PROVIDED MATERIAL –
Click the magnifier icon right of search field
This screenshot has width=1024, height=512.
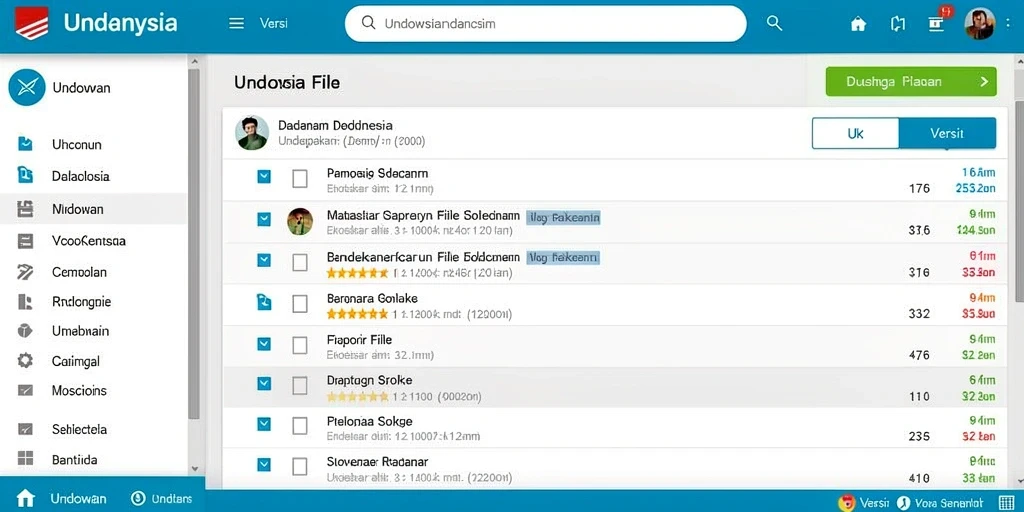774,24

==

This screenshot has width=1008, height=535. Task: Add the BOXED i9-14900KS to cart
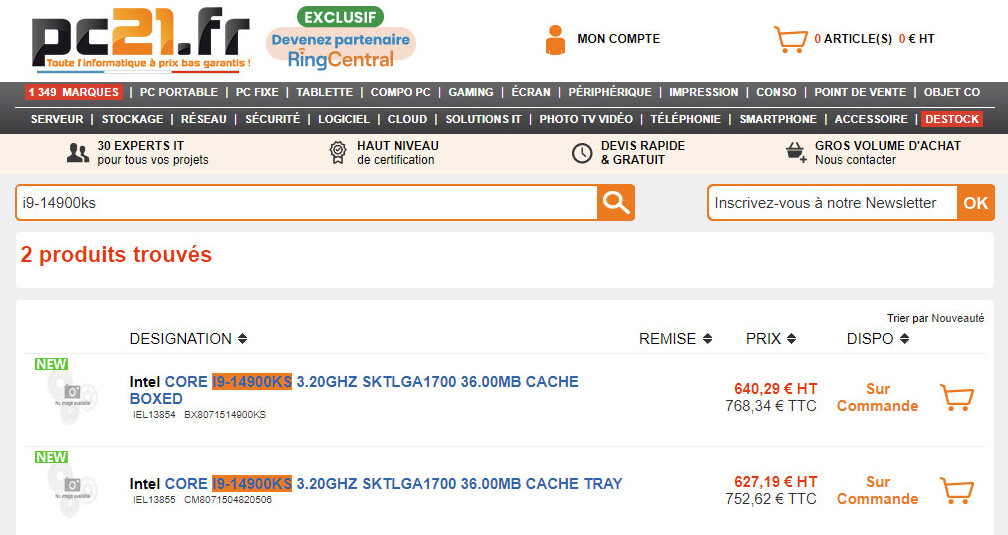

...

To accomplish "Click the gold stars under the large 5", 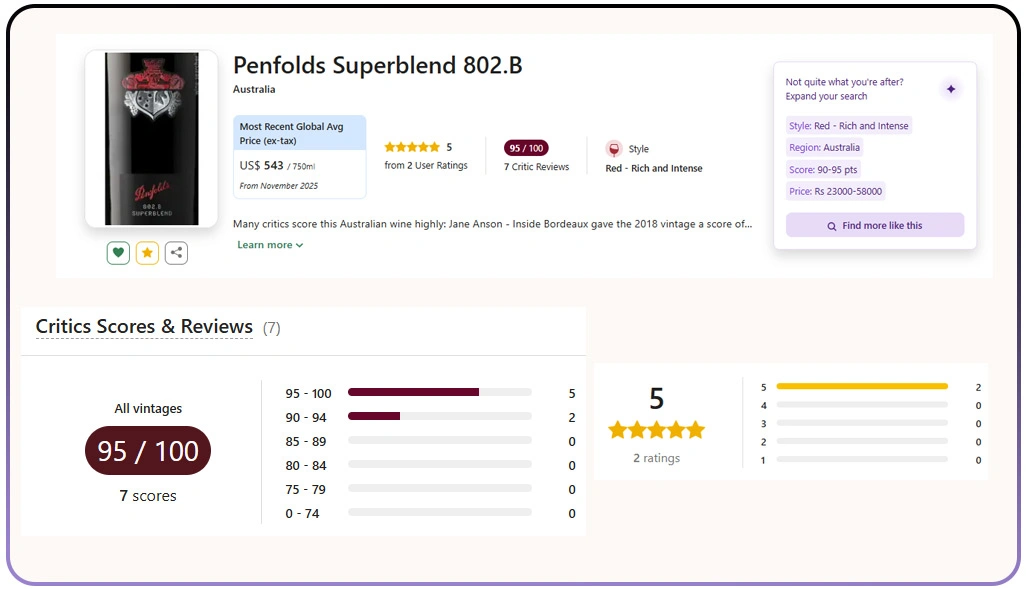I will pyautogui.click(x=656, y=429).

TASK DESCRIPTION – Pick out each line in the items above that contains the word "screenshot", and copy those lines in full.

TASK RESPONSE –
This screenshot has width=1024, height=512.
This screenshot has width=1008, height=535. Task: Add the BOXED i9-14900KS to cart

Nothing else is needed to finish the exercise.